Saya menulis ini karena gregetan, benci, muak , mangkel, geram...semua bercampur aduk menjadi satu. Sebetulnya saya ingin menulis ini sejak tiga hari yang lalu tetapi niat untuk menulis itu tertunda hanya karena waktu dan niat itu menguat kembali setelah siangnya saya menonton kabaret gado-gado politik...kok seperti apa yang saya fikirkan. Maka malam ini saya sempatkan untuk menulis. Mengapa biar emosi saya mereda dan saya merasa puas...
Kita maklum bahwa tradisi mudik ketika lebaran sudah menjadi fenomena sosial di negara ini bahkan tidak hanya bagi yang beragama Islam, yang non- muslimpun memanfaatkan kesempatan libur ini untuk mudik ke kampung halamannya atau sekedar beramai-ramai datang ke tempat pariwisata untuk melepaskan penat rutinitas yang selalu mendera...
Saya juga sudah menduga bahwa gelombang mudik tahun ini pun akan menelan korban seperti tahun-tahun sebelumnya. Pertanyaan saya yang selalu bermain dibenak adalah apa penduduk negara ini yang tidak rasional atau pemerintahannya yang "DUBLEK". Mengapa saya bilang dublek ? Sudah 63 tahun merdeka tapi program transportasi massa yng murah nyaman dan aman belum terwujud hingga saat ini. Padahal disisi lain pemerintah selalu mendengungkan hemat energi namun disisi lain peningkatan jumlah kendaraan roda dua atau sepeda motor sungguh fantastis. Ini indikator bahwa transportasi massa negara ini gagal total dan tidak mendukung program pemerintah dalam hal pencanagan hemat energi oleh presiden.
Sampai saat saya menulis malam ini entah sudah berapa puluh korban berjatuhan karena fenomena mudik yang irrasional ini. Kenapa saya bilang irrasional? Dalam kacamata saya silaturahmi tidak hanya harus melulu bertemu dengan cara tatap muka walau ada pendapat bahwa fenomena mudik ini tidak dapat diukur dengan materi. Tetapi bila mudik malah membahayakan jiwa dan keluarga apakah ini bukan tindakan yang konyol?

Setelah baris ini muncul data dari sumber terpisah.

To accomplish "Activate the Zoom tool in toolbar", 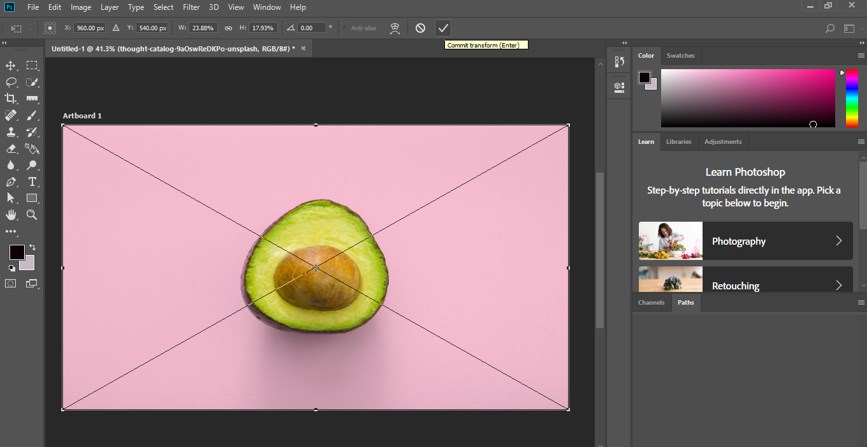I will pyautogui.click(x=32, y=215).
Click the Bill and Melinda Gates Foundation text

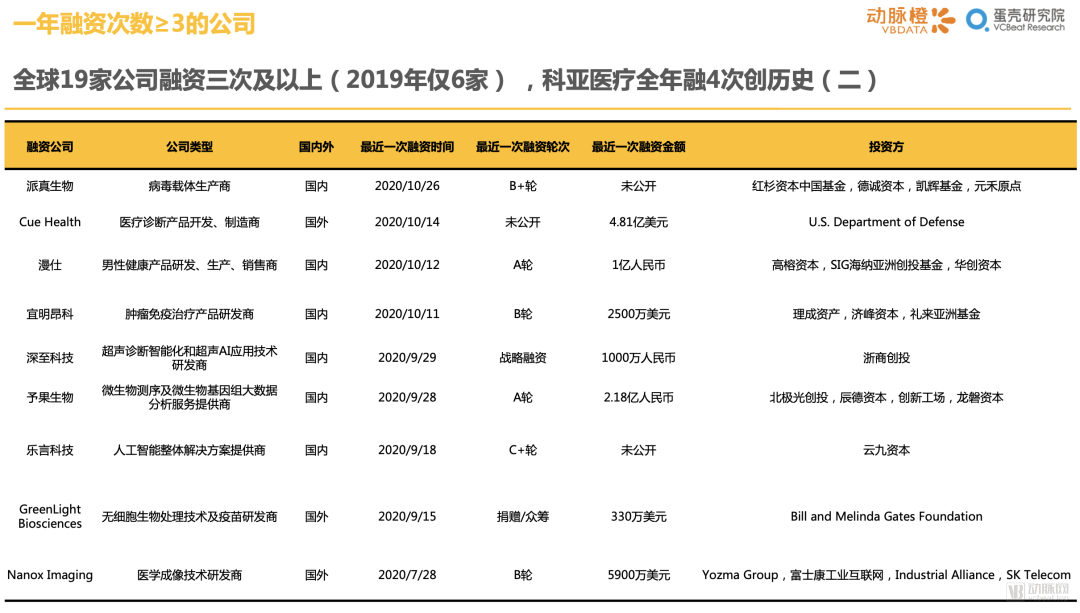(x=886, y=516)
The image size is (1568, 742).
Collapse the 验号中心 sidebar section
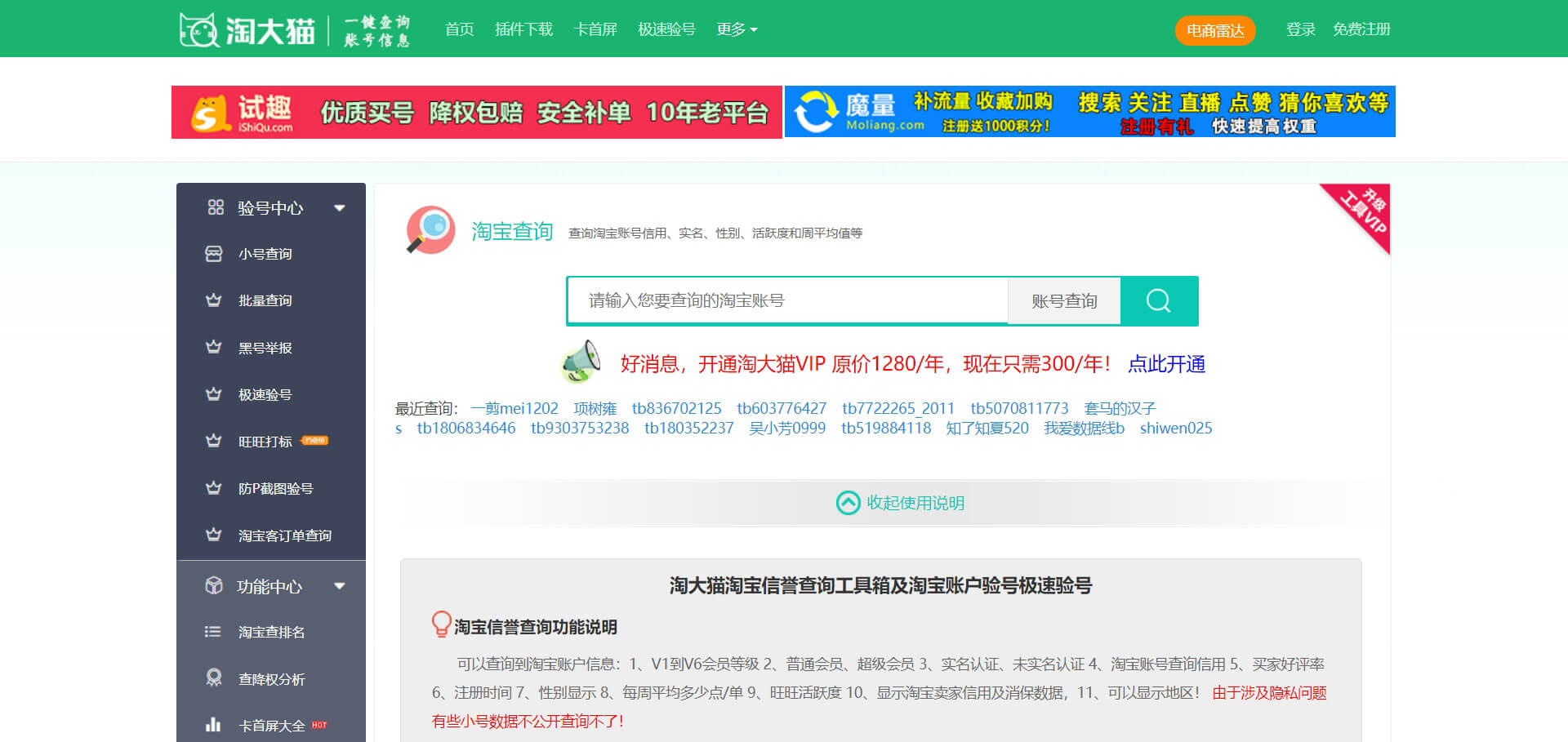[339, 208]
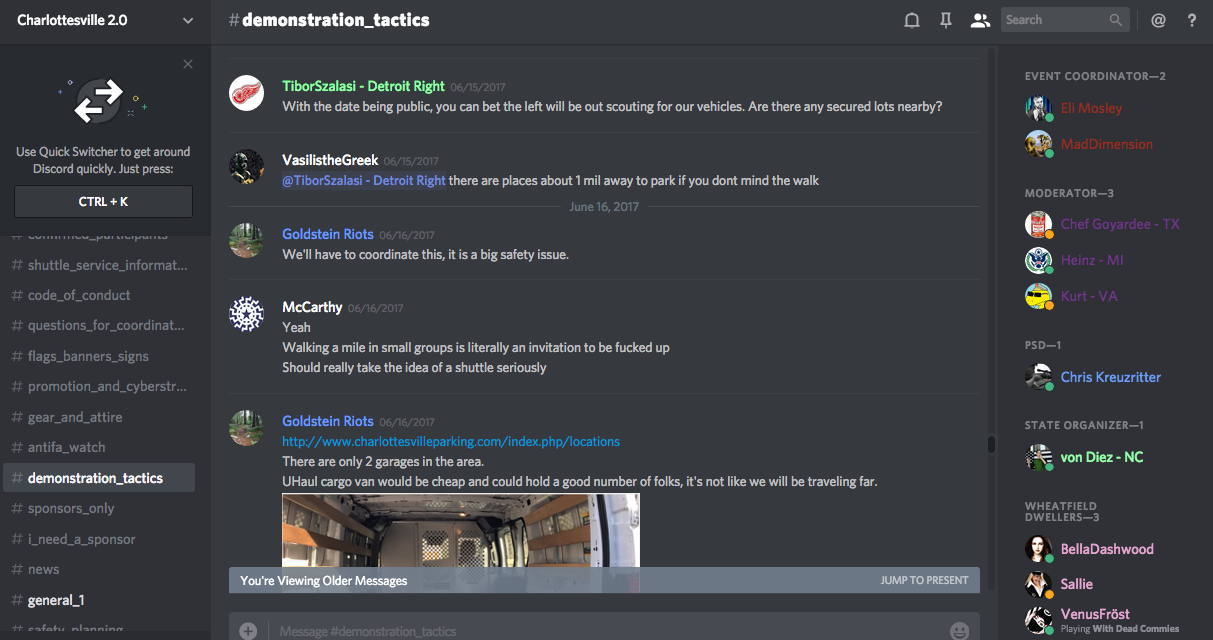This screenshot has height=640, width=1213.
Task: Open the charlottesvilleparking.com link
Action: tap(451, 441)
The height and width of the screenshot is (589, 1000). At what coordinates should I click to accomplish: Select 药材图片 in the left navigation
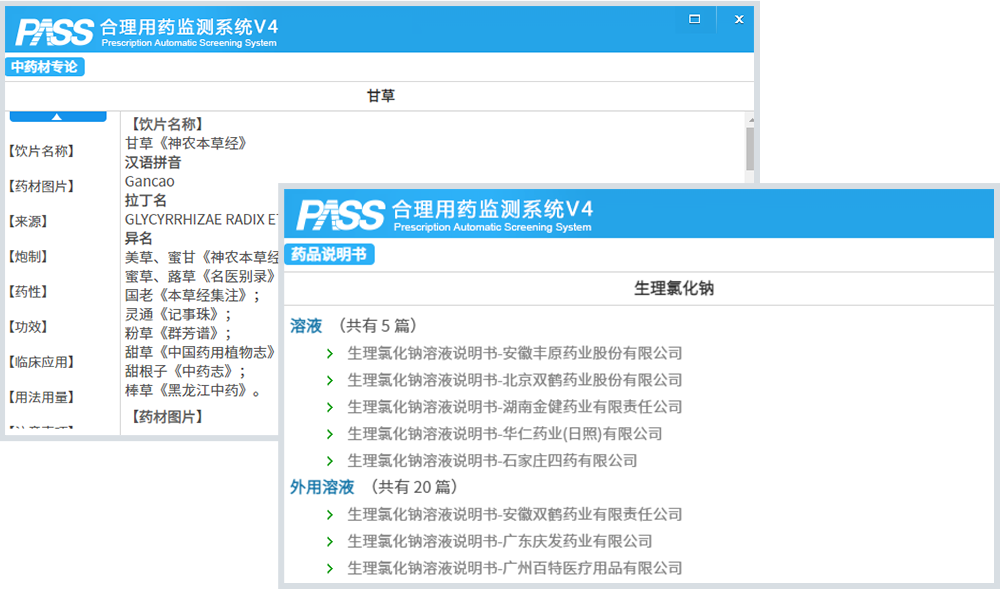41,187
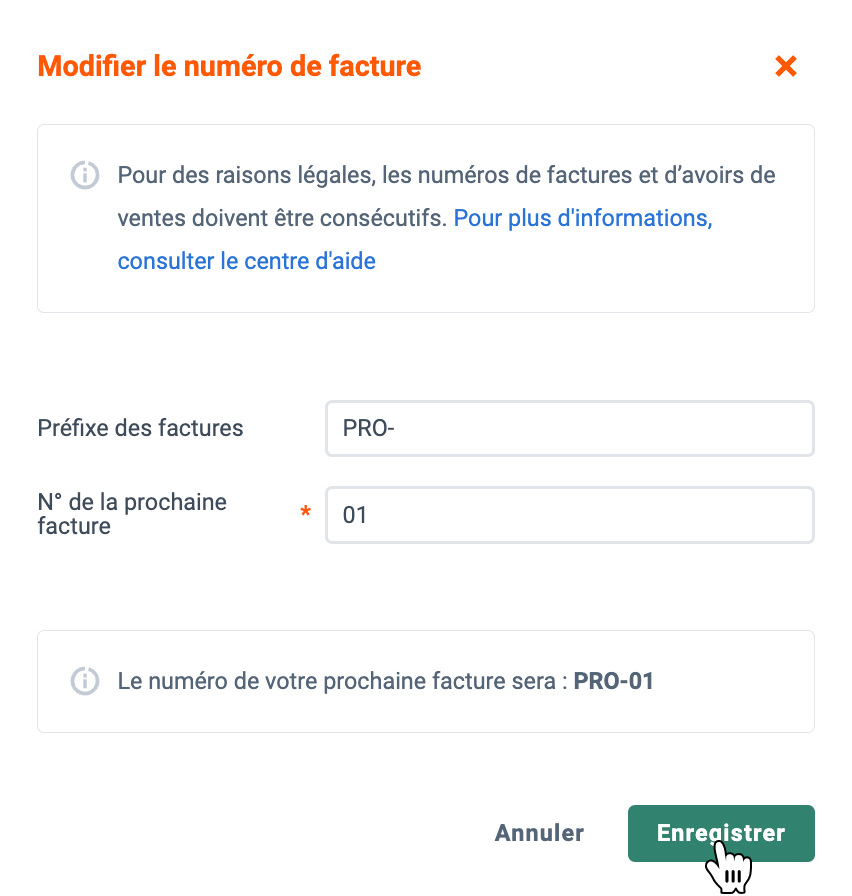Click the next invoice preview box
The width and height of the screenshot is (852, 896).
tap(426, 682)
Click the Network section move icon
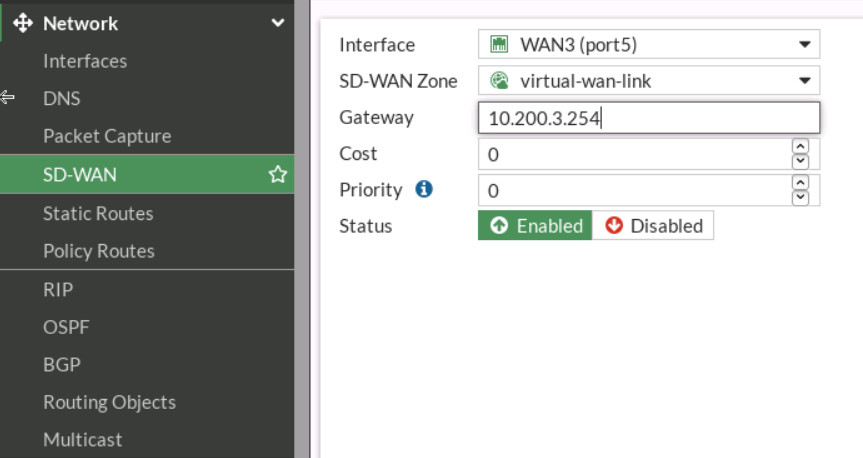The image size is (863, 458). coord(24,23)
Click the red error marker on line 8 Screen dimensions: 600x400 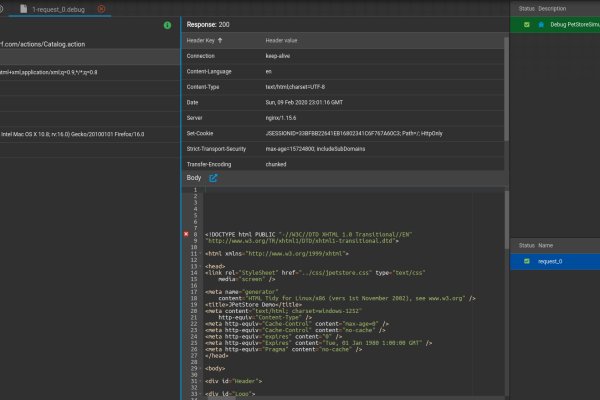tap(185, 234)

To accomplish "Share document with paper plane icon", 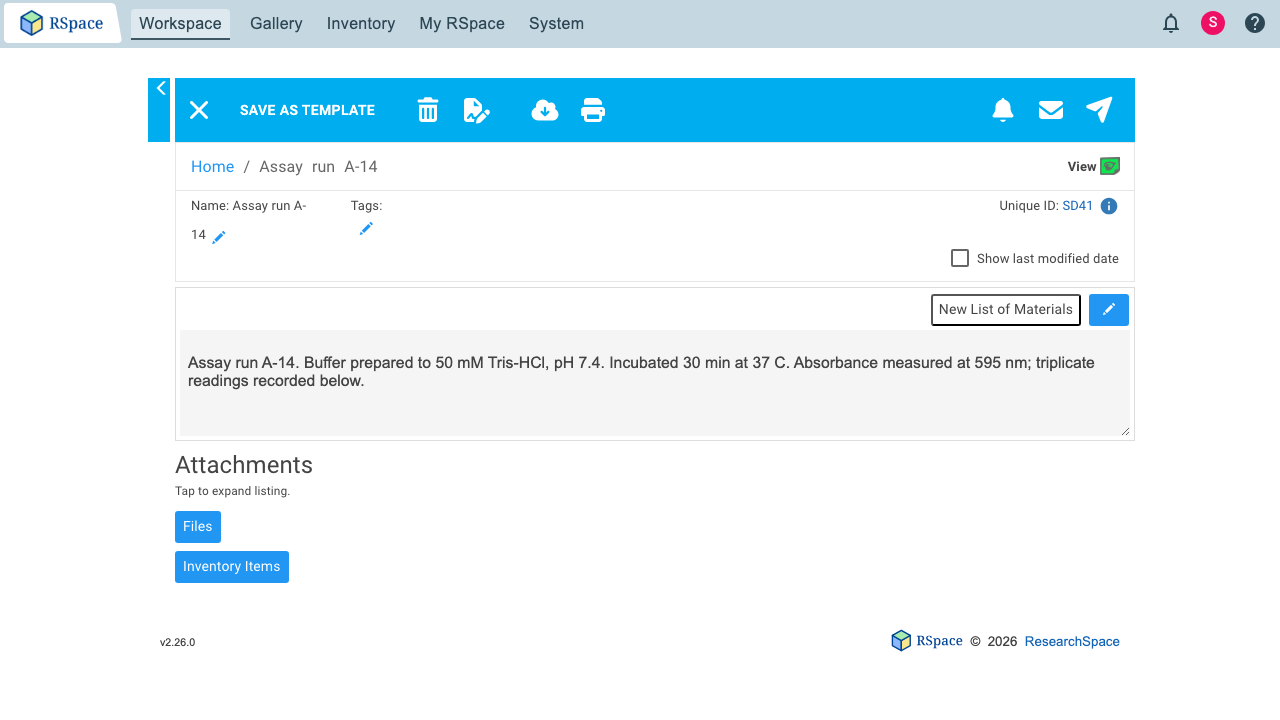I will 1099,110.
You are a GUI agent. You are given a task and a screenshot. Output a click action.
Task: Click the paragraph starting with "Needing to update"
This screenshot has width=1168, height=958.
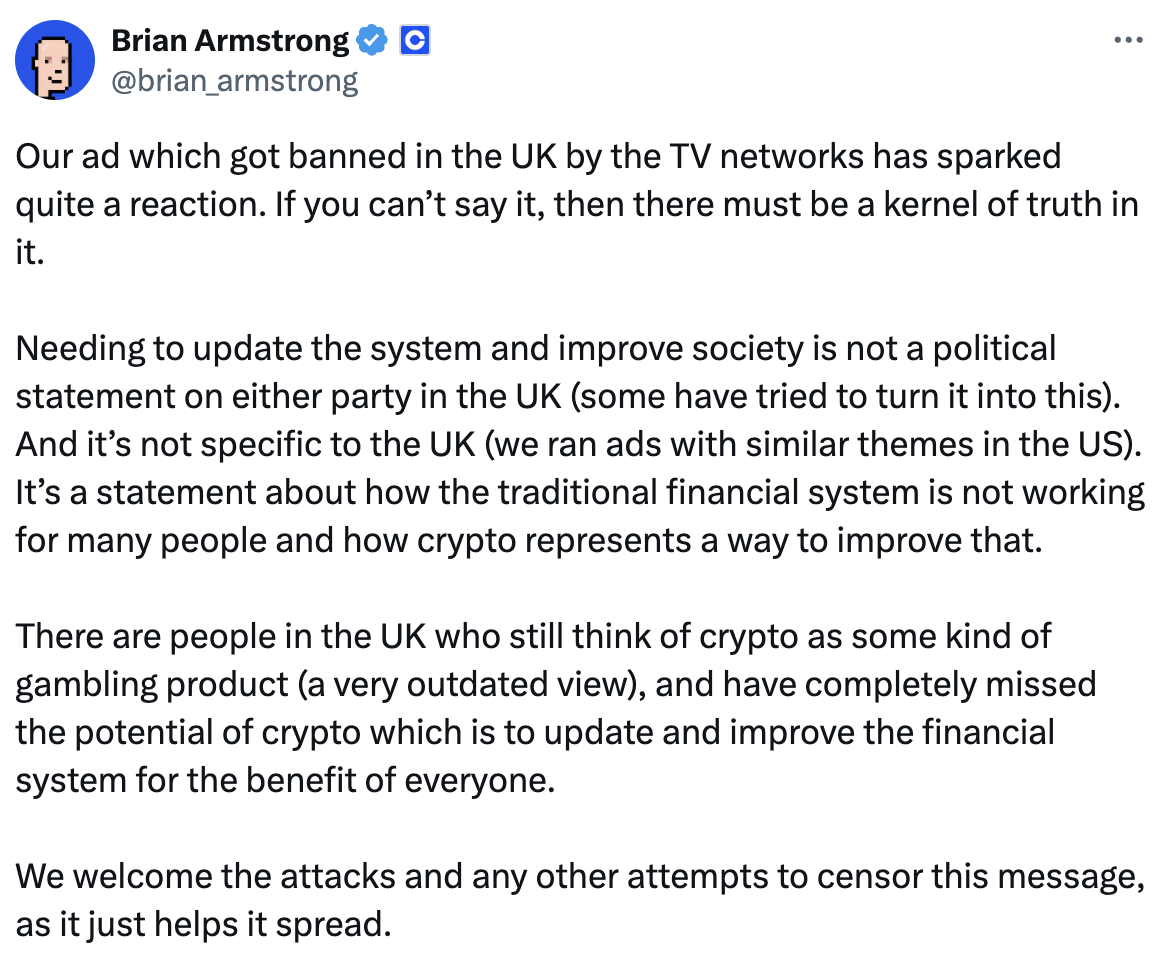point(580,444)
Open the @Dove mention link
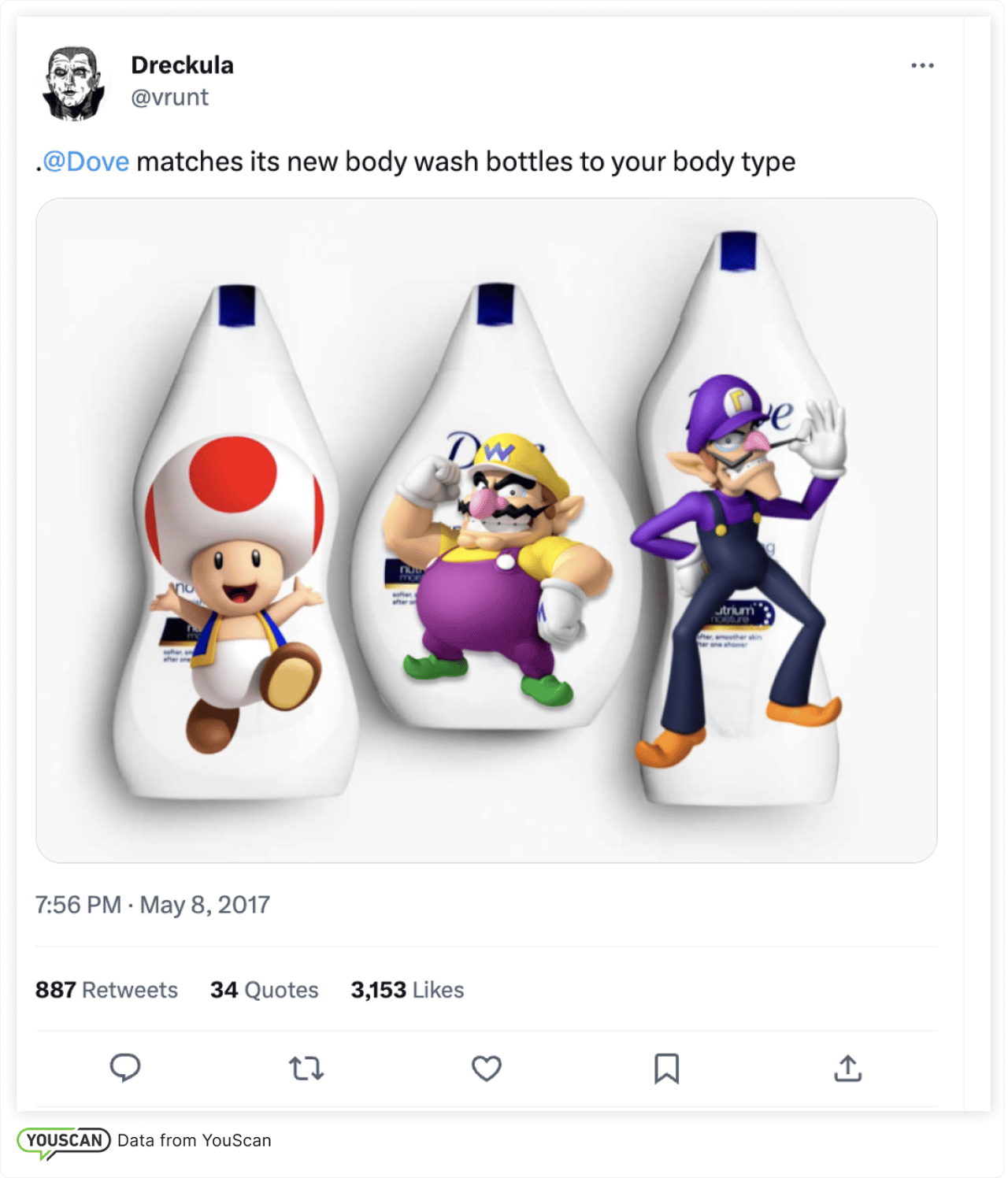 click(x=87, y=161)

Pemerintah juga seyogyanya belajar dari fenomena mudik ini dan sudah saatnya pemerintah melakukan reformasi dibidang transportasi massa terutama transportasi jalur darat, seperti kereta api, bus dan lainnya yang memenuhi standar 'manusiawi' manusia Indonesia yang hidupnya dijamin oleh undang undang yang berlaku di negara ini.
Fikiran nakal saya lantas menerawang kemana-mana, kok ada ya...selama beberpa tahun pemerintah negara ini membiarkan rakyatnya menderita terus menerus dalam mudik massal ketika menjelang lebaran ataukah ini rekayasa Tuhan untuk mengurangi laju pertumbuhan penduduk di negara ini. Rasanya kok konyol sekali bila kita tidak melakukan perubahan dalam bentuk REFORMASI TOTAL TRANSPORTASI MASSA UNTUK RAKYAT. Bagaimana pendapat anda ???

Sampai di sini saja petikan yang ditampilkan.